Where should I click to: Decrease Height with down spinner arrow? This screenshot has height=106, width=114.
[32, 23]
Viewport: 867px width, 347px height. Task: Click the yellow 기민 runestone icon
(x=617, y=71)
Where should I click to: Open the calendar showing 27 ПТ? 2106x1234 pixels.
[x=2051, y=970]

+++++

**PROBLEM STATEMENT:** Render the items above as a numbered list, leaving out any blank lines.

**SOLUTION BELOW:**
1. Where should I click to: Decrease Height with down spinner arrow? This screenshot has height=106, width=114.
2. [32, 23]
3. Viewport: 867px width, 347px height. Task: Click the yellow 기민 runestone icon
4. (x=617, y=71)
5. Where should I click to: Open the calendar showing 27 ПТ? 2106x1234 pixels.
6. [x=2051, y=970]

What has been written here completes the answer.